## Task
Repeat the stretch of entries below from the line with "The height and width of the screenshot is (932, 720)." through the line with "Given: Open the 羅東國中 school link". Include both ends and add nothing.

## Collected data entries
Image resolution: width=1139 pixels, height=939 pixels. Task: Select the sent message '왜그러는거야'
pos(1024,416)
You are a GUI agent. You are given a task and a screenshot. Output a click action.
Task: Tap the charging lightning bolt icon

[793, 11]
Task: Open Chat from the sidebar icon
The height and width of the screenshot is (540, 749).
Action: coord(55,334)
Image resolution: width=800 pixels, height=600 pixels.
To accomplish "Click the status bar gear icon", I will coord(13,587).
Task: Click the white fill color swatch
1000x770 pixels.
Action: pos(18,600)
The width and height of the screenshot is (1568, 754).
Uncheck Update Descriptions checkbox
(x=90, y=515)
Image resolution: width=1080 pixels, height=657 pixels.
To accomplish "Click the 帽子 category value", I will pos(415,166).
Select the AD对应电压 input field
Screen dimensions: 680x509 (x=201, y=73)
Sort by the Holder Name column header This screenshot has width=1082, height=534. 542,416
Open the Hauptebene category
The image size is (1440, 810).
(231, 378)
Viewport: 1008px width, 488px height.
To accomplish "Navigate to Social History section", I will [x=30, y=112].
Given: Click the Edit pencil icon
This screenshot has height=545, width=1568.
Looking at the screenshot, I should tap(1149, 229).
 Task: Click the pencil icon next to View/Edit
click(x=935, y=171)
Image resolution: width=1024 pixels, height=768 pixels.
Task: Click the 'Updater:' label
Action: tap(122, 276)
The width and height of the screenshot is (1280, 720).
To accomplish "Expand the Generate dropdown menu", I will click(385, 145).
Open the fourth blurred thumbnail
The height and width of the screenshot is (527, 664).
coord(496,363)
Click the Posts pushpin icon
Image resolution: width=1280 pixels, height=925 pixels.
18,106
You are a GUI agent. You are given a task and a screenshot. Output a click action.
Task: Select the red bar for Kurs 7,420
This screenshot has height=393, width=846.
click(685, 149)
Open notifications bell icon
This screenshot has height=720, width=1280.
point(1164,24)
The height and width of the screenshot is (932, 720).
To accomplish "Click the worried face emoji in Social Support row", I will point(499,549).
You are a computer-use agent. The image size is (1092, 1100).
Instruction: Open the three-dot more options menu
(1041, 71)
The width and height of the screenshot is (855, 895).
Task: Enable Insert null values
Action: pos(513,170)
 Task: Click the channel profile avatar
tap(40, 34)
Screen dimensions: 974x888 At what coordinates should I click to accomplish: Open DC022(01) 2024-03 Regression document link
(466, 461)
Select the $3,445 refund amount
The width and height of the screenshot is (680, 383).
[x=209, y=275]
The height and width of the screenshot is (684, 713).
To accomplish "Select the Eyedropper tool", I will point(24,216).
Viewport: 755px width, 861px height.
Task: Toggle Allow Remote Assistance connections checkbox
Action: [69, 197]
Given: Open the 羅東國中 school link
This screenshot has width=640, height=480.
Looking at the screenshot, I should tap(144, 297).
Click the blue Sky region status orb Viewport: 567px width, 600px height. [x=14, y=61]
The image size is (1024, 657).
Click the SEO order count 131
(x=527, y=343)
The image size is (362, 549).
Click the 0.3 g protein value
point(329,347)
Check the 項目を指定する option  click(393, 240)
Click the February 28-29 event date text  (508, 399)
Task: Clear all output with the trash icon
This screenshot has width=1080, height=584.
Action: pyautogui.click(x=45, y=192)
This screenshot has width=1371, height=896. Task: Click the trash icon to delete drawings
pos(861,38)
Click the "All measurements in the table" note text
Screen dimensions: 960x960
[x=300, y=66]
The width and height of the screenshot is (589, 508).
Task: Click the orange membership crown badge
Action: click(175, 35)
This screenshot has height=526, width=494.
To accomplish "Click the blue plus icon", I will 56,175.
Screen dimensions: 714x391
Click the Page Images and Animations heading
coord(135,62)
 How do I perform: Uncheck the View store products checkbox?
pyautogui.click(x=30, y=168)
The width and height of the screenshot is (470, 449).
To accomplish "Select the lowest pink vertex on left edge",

## Exercise answer
The height and width of the screenshot is (932, 720).
To accomplish "Click the worried face emoji in Social Support row", I will point(499,549).
You are a computer-use agent. The image size is (1092, 1100).
Instruction: Open the three-dot more options menu
(1041, 71)
The width and height of the screenshot is (855, 895).
Task: Enable Insert null values
Action: pos(513,170)
 Task: Click the channel profile avatar
tap(40, 34)
Screen dimensions: 974x888 At what coordinates should I click to accomplish: Open DC022(01) 2024-03 Regression document link
(466, 461)
Select the $3,445 refund amount
The width and height of the screenshot is (680, 383).
[x=209, y=275]
The height and width of the screenshot is (684, 713).
To accomplish "Select the Eyedropper tool", I will point(24,216).
Viewport: 755px width, 861px height.
Task: Toggle Allow Remote Assistance connections checkbox
Action: [69, 197]
Given: Open the 羅東國中 school link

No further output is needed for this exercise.